Welcome to brianmacintosh.com. I'm Brian MacIntosh, and I am a game programmer in the Orange County area of Southern California. This site serves to host and distribute some of my games and my blog, below.
I have developed games and apps for the XBox 360, Windows PC, iPad, Amazon Alexa, and Windows 7 Phone. I'm particularly interesting in procedural generation, pixel art, and emergent gameplay, and I'm looking forward to developing more games with these technologies.
Camera Obscura Indie Royale
March 25th, 2015 @ 17:28
Tags: camera obscura, indie royale, bundles
I'm excited to have Camera Obscura featured in this week's Indie Royale game bundle! Pay what you want for Camera Obscura and 5 other games. No reason not to pick it up now!
Camera Obscura Steam Release
February 10th, 2015 @ 3:05
Tags: camera obscura, steam
It's happening. Three years after its inception, Camera Obscura has made it through Steam Greenlight. We've been hard at work through January getting everything ready for release, and it's coming on February 19th. I'm excited to finally get the game out to players so they can enjoy it!
For more information, visit cameraobscuragame.com.
Magic Mobile Website Compatibility
January 31st, 2015 @ 21:39
Tags: site, html, mobile, random
I recently started working on making these pages more compatible with mobile devices. One piece of advice I found quickly was to include the following meta tag in my HTML header:
<meta name="viewport" content="width=device-width,initial-scale=1">
It took me a bit longer to figure out exactly what this seemingly magic piece of code actually means for a site being rendered in a mobile browser, and to convince myself that yes, this code can magically make your website display much better on small mobile devices - but only if your website's CSS is already set up in a nice, size-independent way.
By default, mobile browsers assume that most of the internet is not designed to display well in a very small format. For that reason, they will render webpages at a large resolution more comparable to a desktop, and force the user to zoom and pan to see the content. What this code is actually doing is informing the browser that, yes, your content is fine to be displayed in a very small window - you are promising that it will resize itself and nothing will bleed off the page. This causes the browser to disable the extra-large render, freeing users from needing to zoom or scroll content sideways. So, if you've set up all your CSS to use percentages instead of fixed positions, it should result in an instant improvement in user experience as users can now simply scroll vertically through your content.
In my case, there was one other change needed to make this site's content mostly mobile-compatible. I often use screenshot images here, and those images are usually wider than a typical phone display, so I need them to scale down if the window is smaller than they are. This was accomplished easily enough by including the following CSS in the HTML header:
Which simply instructs every img element on the page to be no wide than its parent element. Aspect ratio is preserved automatically.
There are plenty of other small UX adjustments that can be made, but now my site renders in a much more convenient format for visitors on phones.
Outpost: New World (Ludum Dare 31)
December 29th, 2014 @ 0:28
Just a few weeks ago, Justin and I participated in the 31st Ludum Dare.

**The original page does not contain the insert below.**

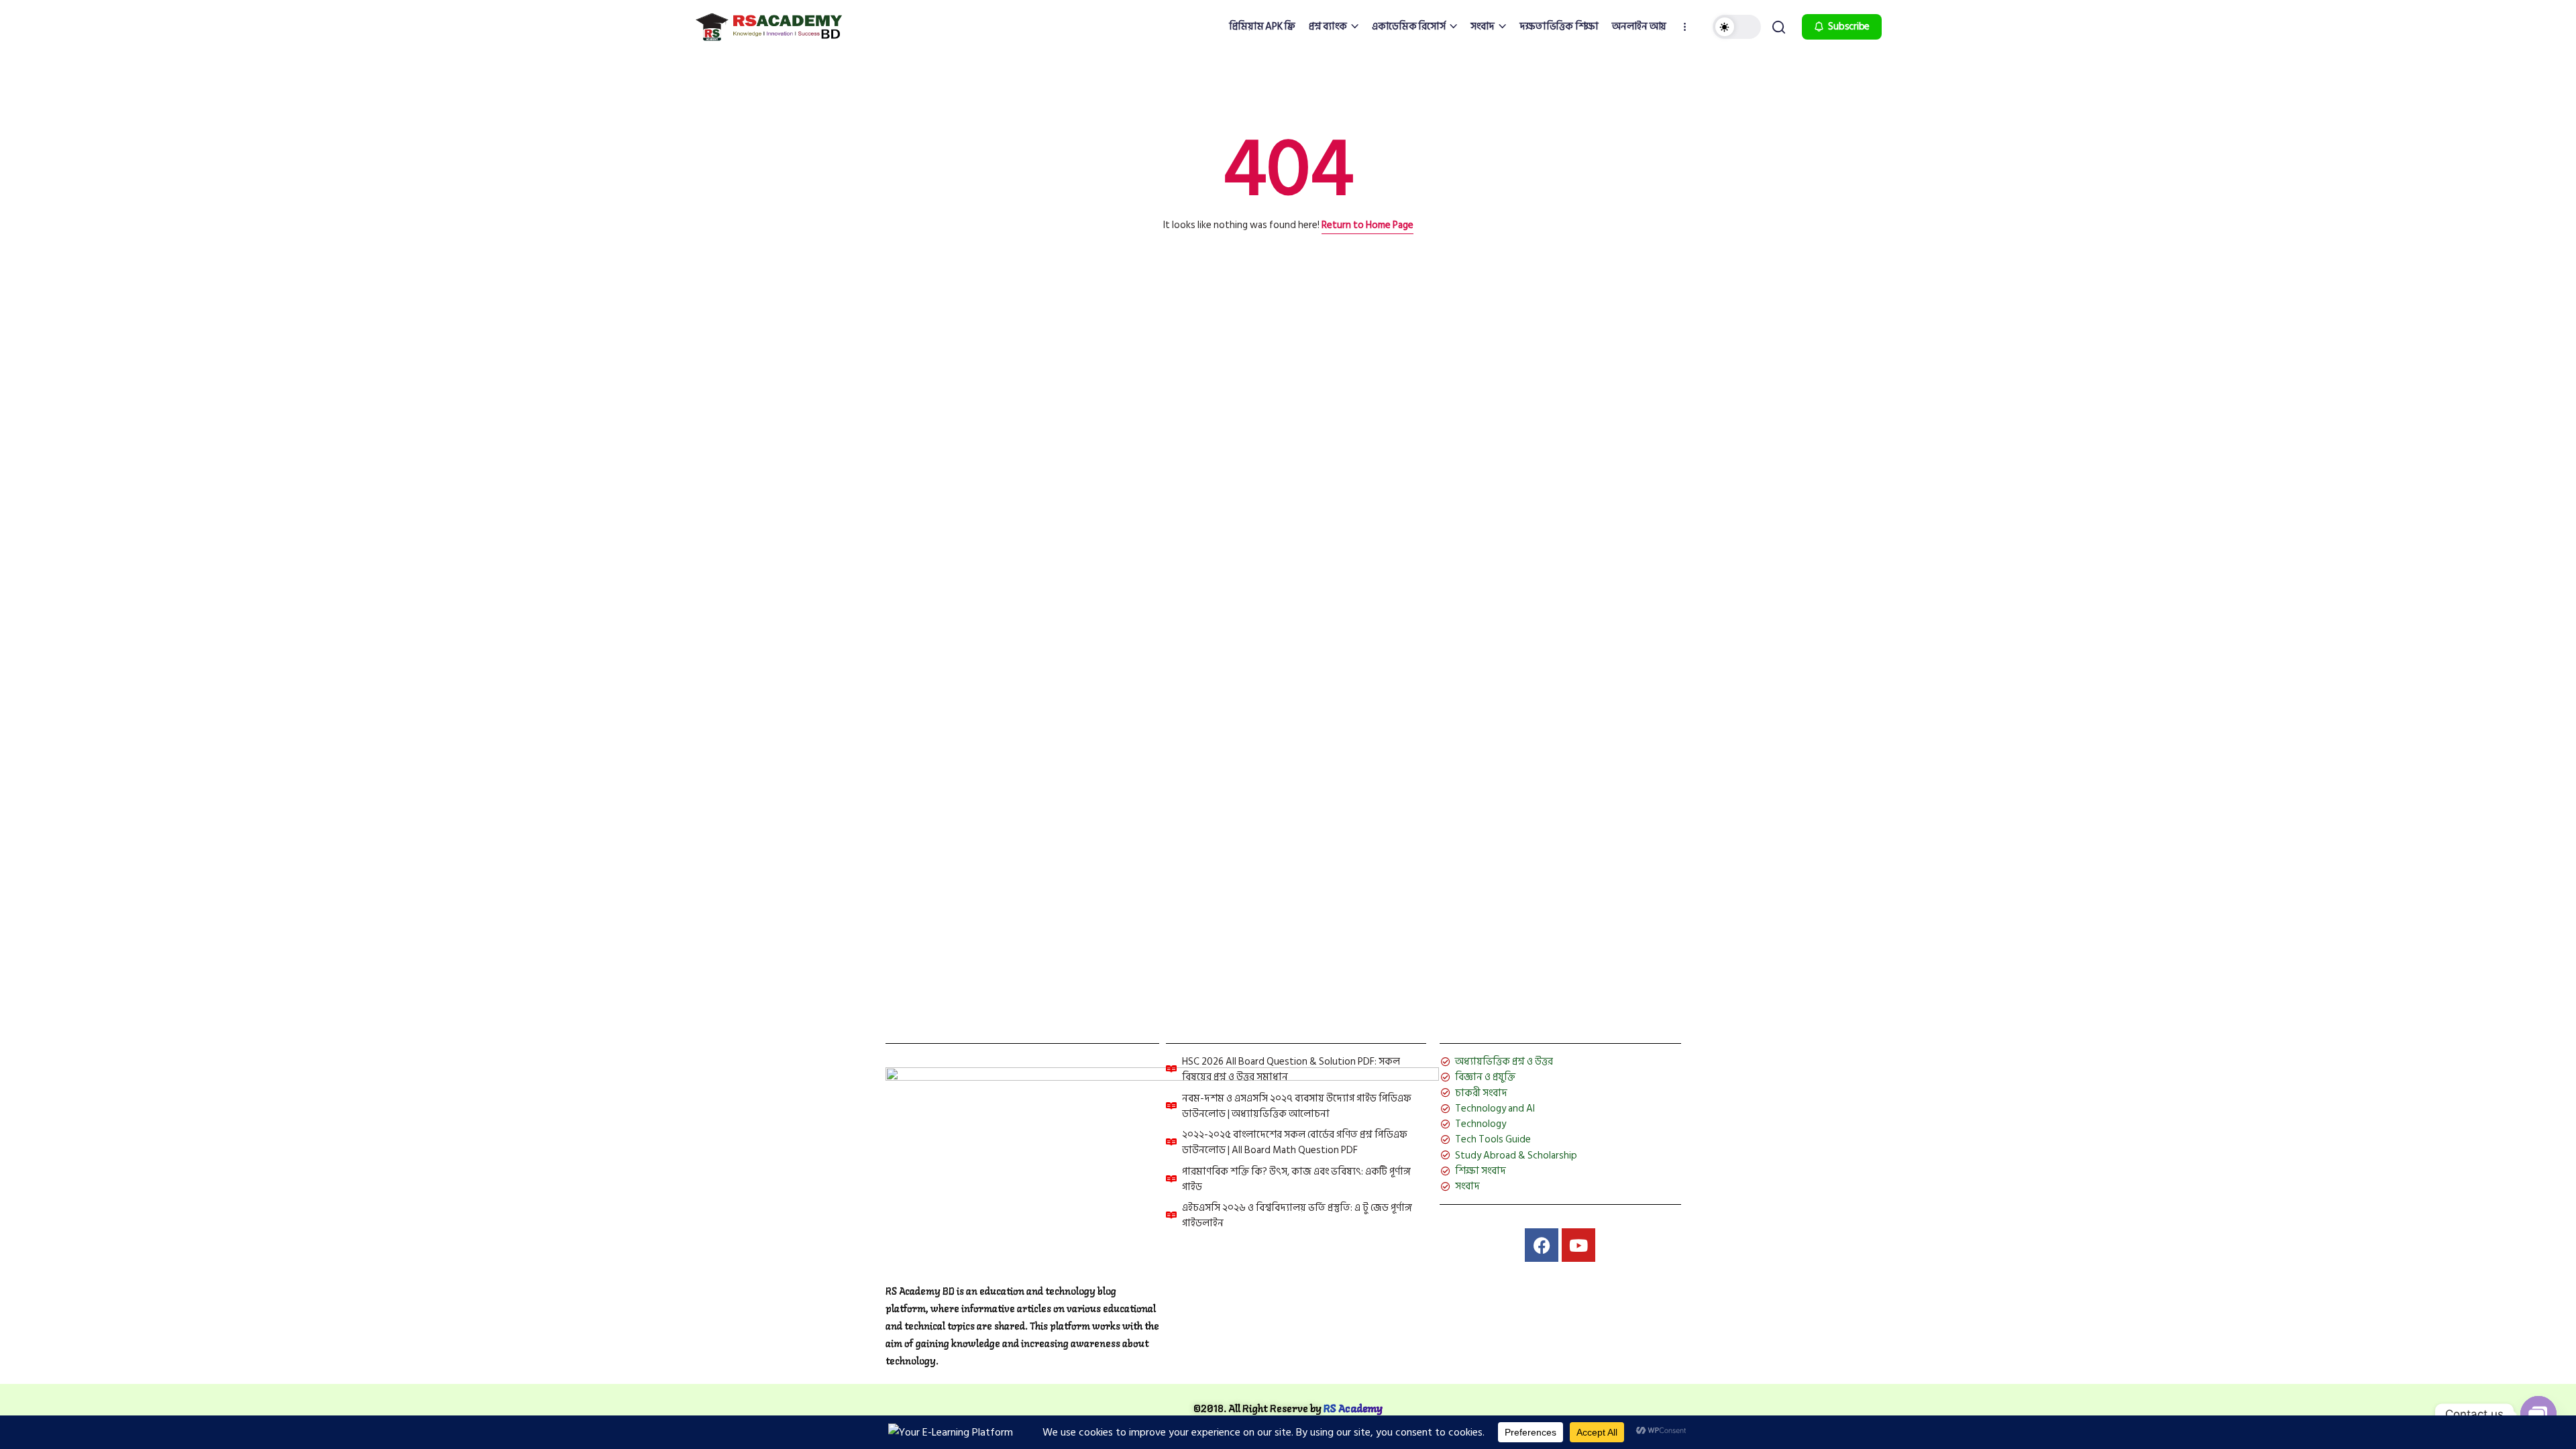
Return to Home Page (1367, 225)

The theme: Entire Game On One Screen.
We decided ahead of time that we wanted to make a game that was more action-packed and also more polished than our usual fare. I'm not sure we totally succeeded in overcoming our propensity for making fairly complicated simulation games, but we did manage to make our most polished jam game yet. Play it here!
Outpost: New World
Our past experience with game jams lead us to decide that we wanted to be done with the core game by early afternoon of the second day (sooner than halfway through the jam). We would then use the second half of the jam entirely for polish. While we fell behind on that goal, finished the core game around 6 in the evening of the second day, that still left us the entirety of Sunday for polish. It worked out very well - I was able to put together a very dramatic opening cinematic, a generate a full range of sfxr-generated sound effects, and record some moody cello music (three elements that we usually don't have time for in jams).
While I'm not a huge fan of how the final gameplay turned out, others seem to be enjoying it much more than any of our previous attempts. We'll see what the results show in about 21 hours.
Ludum Dare #30 Results
September 17th, 2014 @ 11:48
Tags: ludum dare, space transport tycoon, game jam
Results for the past weeks' Ludum Dare judging are in! While we knew we had made a game that was ill-suited to the judging style of the Ludum Dare, in which people have to play and judge a lot of games in a short time period, there were definitely some who really enjoyed the complexity and took time to learn the game.
I played some other really cool games while I was judging. Here are a few that I stumbled across:
- Tough Love Machine - A remarkable innovation on the classic sliding-block puzzle.
- This little piggy - It has bacon in it.
- Bidimensional Landscaping - A quick game with a unique new mechanic.
- Fluid Perspectives - A very nice little platformer
- Ferryman - It's a humorous and witty take on the theme.
- Toward Toward Heaven - Shares our plight of being pretty complicated, but I kept coming back for more of it. A unique take on "multiplayer" games.